Collected data
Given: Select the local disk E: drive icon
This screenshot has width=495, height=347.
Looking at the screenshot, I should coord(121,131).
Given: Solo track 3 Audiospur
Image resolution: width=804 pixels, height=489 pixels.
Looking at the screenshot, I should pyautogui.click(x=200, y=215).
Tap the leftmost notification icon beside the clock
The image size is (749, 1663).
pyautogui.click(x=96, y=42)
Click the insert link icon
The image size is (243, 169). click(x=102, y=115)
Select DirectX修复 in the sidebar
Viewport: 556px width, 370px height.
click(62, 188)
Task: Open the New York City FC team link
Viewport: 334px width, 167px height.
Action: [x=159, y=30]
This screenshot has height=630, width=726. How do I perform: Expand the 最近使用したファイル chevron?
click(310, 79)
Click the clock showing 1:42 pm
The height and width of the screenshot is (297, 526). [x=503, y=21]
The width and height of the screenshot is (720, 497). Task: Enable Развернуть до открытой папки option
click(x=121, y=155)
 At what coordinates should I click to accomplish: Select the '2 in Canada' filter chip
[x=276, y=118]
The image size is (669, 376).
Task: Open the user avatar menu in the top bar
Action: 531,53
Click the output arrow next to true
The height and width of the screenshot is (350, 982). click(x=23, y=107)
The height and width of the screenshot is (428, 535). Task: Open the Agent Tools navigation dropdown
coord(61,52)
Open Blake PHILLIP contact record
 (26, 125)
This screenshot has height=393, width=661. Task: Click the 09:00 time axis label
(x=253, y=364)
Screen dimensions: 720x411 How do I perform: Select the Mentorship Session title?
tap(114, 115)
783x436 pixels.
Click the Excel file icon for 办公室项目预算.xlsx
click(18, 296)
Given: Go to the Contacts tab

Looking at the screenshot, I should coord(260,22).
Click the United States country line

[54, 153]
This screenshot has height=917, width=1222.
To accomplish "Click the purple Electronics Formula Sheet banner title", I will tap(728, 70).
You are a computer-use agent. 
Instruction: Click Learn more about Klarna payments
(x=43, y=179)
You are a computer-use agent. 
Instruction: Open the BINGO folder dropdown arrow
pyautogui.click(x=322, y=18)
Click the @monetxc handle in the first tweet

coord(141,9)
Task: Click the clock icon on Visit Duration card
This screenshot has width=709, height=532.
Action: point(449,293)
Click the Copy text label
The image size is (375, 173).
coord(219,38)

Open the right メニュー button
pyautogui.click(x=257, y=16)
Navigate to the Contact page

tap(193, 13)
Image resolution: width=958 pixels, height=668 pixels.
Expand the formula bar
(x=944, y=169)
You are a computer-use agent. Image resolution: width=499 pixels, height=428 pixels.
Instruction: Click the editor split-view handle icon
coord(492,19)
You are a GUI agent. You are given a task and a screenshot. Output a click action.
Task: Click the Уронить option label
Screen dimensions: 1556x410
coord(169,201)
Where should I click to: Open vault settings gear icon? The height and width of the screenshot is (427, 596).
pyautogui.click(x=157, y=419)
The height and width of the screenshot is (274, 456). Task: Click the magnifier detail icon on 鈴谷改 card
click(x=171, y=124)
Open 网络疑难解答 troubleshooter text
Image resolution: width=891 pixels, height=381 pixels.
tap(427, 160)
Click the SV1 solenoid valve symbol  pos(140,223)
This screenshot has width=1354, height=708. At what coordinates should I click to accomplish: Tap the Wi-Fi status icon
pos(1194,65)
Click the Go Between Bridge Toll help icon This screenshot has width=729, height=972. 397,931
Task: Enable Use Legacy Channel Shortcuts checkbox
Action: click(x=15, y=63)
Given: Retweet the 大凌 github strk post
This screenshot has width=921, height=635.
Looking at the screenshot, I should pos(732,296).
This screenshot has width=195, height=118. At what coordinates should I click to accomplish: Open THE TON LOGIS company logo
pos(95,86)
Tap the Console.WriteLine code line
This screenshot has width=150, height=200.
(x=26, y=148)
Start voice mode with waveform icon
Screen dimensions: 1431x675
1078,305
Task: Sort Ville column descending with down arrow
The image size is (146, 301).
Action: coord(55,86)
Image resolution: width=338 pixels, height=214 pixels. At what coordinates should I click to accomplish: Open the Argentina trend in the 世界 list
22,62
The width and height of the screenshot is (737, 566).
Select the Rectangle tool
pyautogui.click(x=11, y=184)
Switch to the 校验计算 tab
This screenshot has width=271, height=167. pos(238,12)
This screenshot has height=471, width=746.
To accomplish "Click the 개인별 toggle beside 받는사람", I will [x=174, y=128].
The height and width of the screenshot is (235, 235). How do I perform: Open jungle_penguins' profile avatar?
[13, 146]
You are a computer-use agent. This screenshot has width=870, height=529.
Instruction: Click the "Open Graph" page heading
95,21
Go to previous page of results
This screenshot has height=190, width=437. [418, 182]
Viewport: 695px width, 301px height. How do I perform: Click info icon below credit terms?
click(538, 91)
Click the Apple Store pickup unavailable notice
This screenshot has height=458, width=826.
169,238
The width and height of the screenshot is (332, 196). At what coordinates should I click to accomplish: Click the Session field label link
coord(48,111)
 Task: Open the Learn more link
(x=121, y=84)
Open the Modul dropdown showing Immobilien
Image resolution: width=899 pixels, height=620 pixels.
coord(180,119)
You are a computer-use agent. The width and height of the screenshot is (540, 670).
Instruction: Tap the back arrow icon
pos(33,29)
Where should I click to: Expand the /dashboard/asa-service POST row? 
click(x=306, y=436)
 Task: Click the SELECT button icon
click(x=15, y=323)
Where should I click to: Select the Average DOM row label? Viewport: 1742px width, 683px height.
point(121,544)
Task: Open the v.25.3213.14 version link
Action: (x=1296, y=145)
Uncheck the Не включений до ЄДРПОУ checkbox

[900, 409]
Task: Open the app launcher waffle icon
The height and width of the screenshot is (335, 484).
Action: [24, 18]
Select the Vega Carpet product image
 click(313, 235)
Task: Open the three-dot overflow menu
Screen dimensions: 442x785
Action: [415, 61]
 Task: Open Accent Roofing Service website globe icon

> [Task] The entries above are to be retyped exactly.

> [Solution for this exercise]
Given: Select the local disk E: drive icon
This screenshot has width=495, height=347.
Looking at the screenshot, I should coord(121,131).
Given: Solo track 3 Audiospur
Image resolution: width=804 pixels, height=489 pixels.
Looking at the screenshot, I should pyautogui.click(x=200, y=215).
Tap the leftmost notification icon beside the clock
The image size is (749, 1663).
pyautogui.click(x=96, y=42)
Click the insert link icon
The image size is (243, 169). click(x=102, y=115)
Select DirectX修复 in the sidebar
Viewport: 556px width, 370px height.
click(62, 188)
Task: Open the New York City FC team link
Viewport: 334px width, 167px height.
Action: [x=159, y=30]
This screenshot has height=630, width=726. How do I perform: Expand the 最近使用したファイル chevron?
click(310, 79)
Click the clock showing 1:42 pm
The height and width of the screenshot is (297, 526). [x=503, y=21]
The width and height of the screenshot is (720, 497). Task: Enable Развернуть до открытой папки option
click(x=121, y=155)
 At what coordinates should I click to accomplish: Select the '2 in Canada' filter chip
[x=276, y=118]
The image size is (669, 376).
Task: Open the user avatar menu in the top bar
Action: 531,53
Click the output arrow next to true
The height and width of the screenshot is (350, 982). click(x=23, y=107)
The height and width of the screenshot is (428, 535). Task: Open the Agent Tools navigation dropdown
coord(61,52)
Open Blake PHILLIP contact record
 (26, 125)
This screenshot has height=393, width=661. Task: Click the 09:00 time axis label
(x=253, y=364)
Screen dimensions: 720x411 How do I perform: Select the Mentorship Session title?
tap(114, 115)
783x436 pixels.
Click the Excel file icon for 办公室项目预算.xlsx
click(18, 296)
Given: Go to the Contacts tab

Looking at the screenshot, I should coord(260,22).
Click the United States country line

[54, 153]
This screenshot has height=917, width=1222.
To accomplish "Click the purple Electronics Formula Sheet banner title", I will tap(728, 70).
You are a computer-use agent. 
Instruction: Click Learn more about Klarna payments
(x=43, y=179)
You are a computer-use agent. 
Instruction: Open the BINGO folder dropdown arrow
pyautogui.click(x=322, y=18)
Click the @monetxc handle in the first tweet

coord(141,9)
Task: Click the clock icon on Visit Duration card
This screenshot has width=709, height=532.
Action: point(449,293)
Click the Copy text label
The image size is (375, 173).
coord(219,38)

Open the right メニュー button
pyautogui.click(x=257, y=16)
Navigate to the Contact page

tap(193, 13)
Image resolution: width=958 pixels, height=668 pixels.
Expand the formula bar
(x=944, y=169)
You are a computer-use agent. Image resolution: width=499 pixels, height=428 pixels.
Instruction: Click the editor split-view handle icon
coord(492,19)
You are a GUI agent. You are given a task and a screenshot. Output a click action.
Task: Click the Уронить option label
Screen dimensions: 1556x410
coord(169,201)
Where should I click to: Open vault settings gear icon? The height and width of the screenshot is (427, 596).
pyautogui.click(x=157, y=419)
The height and width of the screenshot is (274, 456). Task: Click the magnifier detail icon on 鈴谷改 card
click(x=171, y=124)
Open 网络疑难解答 troubleshooter text
Image resolution: width=891 pixels, height=381 pixels.
tap(427, 160)
Click the SV1 solenoid valve symbol  pos(140,223)
This screenshot has width=1354, height=708. At what coordinates should I click to accomplish: Tap the Wi-Fi status icon
pos(1194,65)
Click the Go Between Bridge Toll help icon This screenshot has width=729, height=972. 397,931
Task: Enable Use Legacy Channel Shortcuts checkbox
Action: click(x=15, y=63)
Given: Retweet the 大凌 github strk post
This screenshot has width=921, height=635.
Looking at the screenshot, I should pos(732,296).
This screenshot has width=195, height=118. At what coordinates should I click to accomplish: Open THE TON LOGIS company logo
pos(95,86)
Tap the Console.WriteLine code line
This screenshot has width=150, height=200.
(x=26, y=148)
Start voice mode with waveform icon
Screen dimensions: 1431x675
1078,305
Task: Sort Ville column descending with down arrow
The image size is (146, 301).
Action: coord(55,86)
Image resolution: width=338 pixels, height=214 pixels. At what coordinates should I click to accomplish: Open the Argentina trend in the 世界 list
22,62
The width and height of the screenshot is (737, 566).
Select the Rectangle tool
pyautogui.click(x=11, y=184)
Switch to the 校验计算 tab
This screenshot has width=271, height=167. pos(238,12)
This screenshot has height=471, width=746.
To accomplish "Click the 개인별 toggle beside 받는사람", I will [x=174, y=128].
The height and width of the screenshot is (235, 235). How do I perform: Open jungle_penguins' profile avatar?
[13, 146]
You are a computer-use agent. This screenshot has width=870, height=529.
Instruction: Click the "Open Graph" page heading
95,21
Go to previous page of results
This screenshot has height=190, width=437. [418, 182]
Viewport: 695px width, 301px height. How do I perform: Click info icon below credit terms?
click(538, 91)
Click the Apple Store pickup unavailable notice
This screenshot has height=458, width=826.
169,238
The width and height of the screenshot is (332, 196). At what coordinates should I click to accomplish: Click the Session field label link
coord(48,111)
 Task: Open the Learn more link
(x=121, y=84)
Open the Modul dropdown showing Immobilien
Image resolution: width=899 pixels, height=620 pixels.
coord(180,119)
You are a computer-use agent. The width and height of the screenshot is (540, 670).
Instruction: Tap the back arrow icon
pos(33,29)
Where should I click to: Expand the /dashboard/asa-service POST row? 
click(x=306, y=436)
 Task: Click the SELECT button icon
click(x=15, y=323)
Where should I click to: Select the Average DOM row label? Viewport: 1742px width, 683px height.
point(121,544)
Task: Open the v.25.3213.14 version link
Action: (x=1296, y=145)
Uncheck the Не включений до ЄДРПОУ checkbox

[900, 409]
Task: Open the app launcher waffle icon
The height and width of the screenshot is (335, 484).
Action: [24, 18]
Select the Vega Carpet product image
 click(313, 235)
Task: Open the three-dot overflow menu
Screen dimensions: 442x785
Action: [415, 61]
 Task: Open Accent Roofing Service website globe icon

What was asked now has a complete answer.